- PROBLEM -
Please edit the listing below so that "How do I perform" becomes "How can I carry out" wherever it occurs, with nothing else changed.

— Start SUPPLIED RECORDS —

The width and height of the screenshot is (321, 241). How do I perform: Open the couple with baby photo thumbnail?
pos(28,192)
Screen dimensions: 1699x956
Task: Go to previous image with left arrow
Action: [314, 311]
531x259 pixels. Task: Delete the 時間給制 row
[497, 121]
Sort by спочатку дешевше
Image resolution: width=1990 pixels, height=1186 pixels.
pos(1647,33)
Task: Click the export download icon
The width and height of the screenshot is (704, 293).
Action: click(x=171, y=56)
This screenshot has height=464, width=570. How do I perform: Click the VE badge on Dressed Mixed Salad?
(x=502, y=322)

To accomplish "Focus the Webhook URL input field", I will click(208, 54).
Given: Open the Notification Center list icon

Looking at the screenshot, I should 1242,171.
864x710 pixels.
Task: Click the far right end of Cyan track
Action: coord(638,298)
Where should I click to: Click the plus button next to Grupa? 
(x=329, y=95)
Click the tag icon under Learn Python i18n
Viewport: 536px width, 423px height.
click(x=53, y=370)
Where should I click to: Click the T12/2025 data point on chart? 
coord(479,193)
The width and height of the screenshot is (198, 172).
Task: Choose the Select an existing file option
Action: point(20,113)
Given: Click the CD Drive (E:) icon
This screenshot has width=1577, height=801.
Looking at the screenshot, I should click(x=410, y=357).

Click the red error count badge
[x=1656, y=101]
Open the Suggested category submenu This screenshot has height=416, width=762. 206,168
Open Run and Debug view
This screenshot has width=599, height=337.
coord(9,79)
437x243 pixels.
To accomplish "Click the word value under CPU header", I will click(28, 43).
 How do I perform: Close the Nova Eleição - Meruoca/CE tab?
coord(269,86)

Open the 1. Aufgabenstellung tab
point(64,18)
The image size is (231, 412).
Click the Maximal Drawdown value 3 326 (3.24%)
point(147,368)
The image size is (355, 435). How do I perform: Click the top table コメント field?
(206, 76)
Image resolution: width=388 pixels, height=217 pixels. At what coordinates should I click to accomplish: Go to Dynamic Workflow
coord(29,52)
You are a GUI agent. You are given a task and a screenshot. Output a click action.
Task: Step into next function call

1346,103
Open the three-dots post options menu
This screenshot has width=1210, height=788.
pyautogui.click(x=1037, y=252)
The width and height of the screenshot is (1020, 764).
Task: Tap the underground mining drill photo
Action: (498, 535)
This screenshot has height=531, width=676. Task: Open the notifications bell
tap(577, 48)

— End SUPPLIED RECORDS —

- EXERCISE RESULT -
The width and height of the screenshot is (321, 241). How can I carry out: Open the couple with baby photo thumbnail?
pos(28,192)
Screen dimensions: 1699x956
Task: Go to previous image with left arrow
Action: [314, 311]
531x259 pixels. Task: Delete the 時間給制 row
[497, 121]
Sort by спочатку дешевше
Image resolution: width=1990 pixels, height=1186 pixels.
pos(1647,33)
Task: Click the export download icon
The width and height of the screenshot is (704, 293).
Action: click(x=171, y=56)
This screenshot has height=464, width=570. How can I carry out: Click the VE badge on Dressed Mixed Salad?
(x=502, y=322)

To accomplish "Focus the Webhook URL input field", I will click(208, 54).
Given: Open the Notification Center list icon

Looking at the screenshot, I should 1242,171.
864x710 pixels.
Task: Click the far right end of Cyan track
Action: coord(638,298)
Where should I click to: Click the plus button next to Grupa? 
(x=329, y=95)
Click the tag icon under Learn Python i18n
Viewport: 536px width, 423px height.
click(x=53, y=370)
Where should I click to: Click the T12/2025 data point on chart? 
coord(479,193)
The width and height of the screenshot is (198, 172).
Task: Choose the Select an existing file option
Action: point(20,113)
Given: Click the CD Drive (E:) icon
This screenshot has width=1577, height=801.
Looking at the screenshot, I should click(x=410, y=357).

Click the red error count badge
[x=1656, y=101]
Open the Suggested category submenu This screenshot has height=416, width=762. 206,168
Open Run and Debug view
This screenshot has width=599, height=337.
coord(9,79)
437x243 pixels.
To accomplish "Click the word value under CPU header", I will click(28, 43).
 How can I carry out: Close the Nova Eleição - Meruoca/CE tab?
coord(269,86)

Open the 1. Aufgabenstellung tab
point(64,18)
The image size is (231, 412).
Click the Maximal Drawdown value 3 326 (3.24%)
point(147,368)
The image size is (355, 435). How can I carry out: Click the top table コメント field?
(206, 76)
Image resolution: width=388 pixels, height=217 pixels. At what coordinates should I click to accomplish: Go to Dynamic Workflow
coord(29,52)
You are a GUI agent. You are given a task and a screenshot. Output a click action.
Task: Step into next function call

1346,103
Open the three-dots post options menu
This screenshot has width=1210, height=788.
pyautogui.click(x=1037, y=252)
The width and height of the screenshot is (1020, 764).
Task: Tap the underground mining drill photo
Action: (498, 535)
This screenshot has height=531, width=676. Task: Open the notifications bell
tap(577, 48)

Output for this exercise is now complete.